The Week In Review
4/25/14The major averages spent the last session of the week in a steady retreat despite receiving a round of better than expected earnings from the technology sector. The Nasdaq lost 1.8%, widening its April decline to 2.9%, while the S&P 500 fell 0.8%, swinging to a month-to-date loss to 0.5%. The benchmark index notched a session low not far above its 50-day moving average (1858) and closed just north of its 20-day moving average (1862).
Market participants received an avalanche of earnings since yesterday's closing bell, with a large portion coming from companies that belong to the technology sector (-1.4%). Even though 32 of 40 tech companies met or beat expectations, the broader sector was the second-weakest performer, finishing only ahead of the consumer discretionary sector (-1.7%).
In large part, the discretionary space was pressured by the shares of Amazon.com (AMZN 303.83, -33.32), which fell 9.9% after the online retail giant missed earnings estimates by one cent and issued cautious guidance. Amazon.com factored into the underperformance of the Nasdaq, while noteworthy losses in high-beta names like Netflix (NFLX 322.08, -21.99) and Priceline.com (PCLN 1157.24, -59.79) also weighed on the index and the discretionary sector.
Staying on the momentum theme, high-beta tech components like Facebook (FB 57.71, -3.16), FireEye (FEYE 41.18, -3.27), LinkedIn (LNKD 158.17, -13.42), and Yelp (YELP 57.63, -5.07) endured a forgettable session, falling between 5.2% and 8.1%.

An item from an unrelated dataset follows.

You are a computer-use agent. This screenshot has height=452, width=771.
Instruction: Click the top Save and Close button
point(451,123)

Today's weakness in high-growth names resembled the aggressive selling that took place at the start of the month, which is likely to invite concerns that the sell-off seen a few weeks ago has not run its full corrective course.

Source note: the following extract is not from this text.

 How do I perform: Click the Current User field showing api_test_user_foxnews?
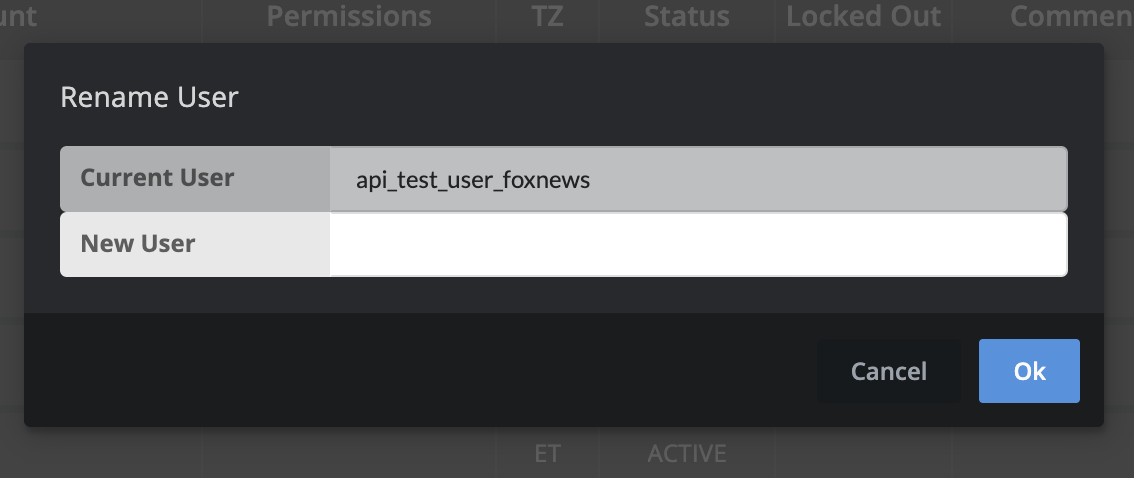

The recent sell-off featured significant weakness in the biotech space and that was the case once again today. The iShares Nasdaq Biotechnology ETF (IBB 223.96, -5.66) lost 2.5%, ending right above its 200-day moving average (221.37), which has acted like a magnet for the past couple weeks. Interestingly, the health care sector (-0.7%) held up relatively well, ending just ahead of the broader market.
While the losses in biotech and other high-beta areas fueled the early selling, dip-buyers were reluctant to step in amid continued worries about the situation in Ukraine. Earlier, Ukrainian officials demanded a statement from Russia, explaining the purpose of its troops massed at the border of the two countries. Additionally, President Obama spoke with his counterparts from France, Germany, Italy, and the UK, agreeing to introduce another round of sanctions against Russia for failure to observe the Geneva accord that was signed last Thursday.
The geopolitical concerns did fuel some safe-haven flows as Treasuries and gold futures posted gains. The 10-yr note added four ticks, pressuring its yield to 2.67%, while gold futures added 0.5% to $1290.80/ozt.
With stocks ending near their lows, the CBOE Volatility Index (VIX 14.12, +0.80) climbed 6.0%, suggesting participants hedged their bets.
Participation was a bit below average as less than 700 million shares changed hands at the NYSE.
Today's economic data was limited to the final reading for the April University of Michigan Consumer Sentiment Index, which was revised up to 84.1 from a preliminary reading of 82.6. The Briefing.com consensus expected the Consumer Sentiment Index to remain at 82.6. Consumer sentiment increased to its highest level since July 2013 when the index reached 85.1. Layoff trends and equity prices both improved over the second half of the month, which contributed to the overall improvement in sentiment. The Current Conditions Index was revised up to 98.7 in the final reading from 97.1 in the preliminary report. That is up from 95.7 in March. The Expectations Index was also revised up, to 74.7 from 73.3.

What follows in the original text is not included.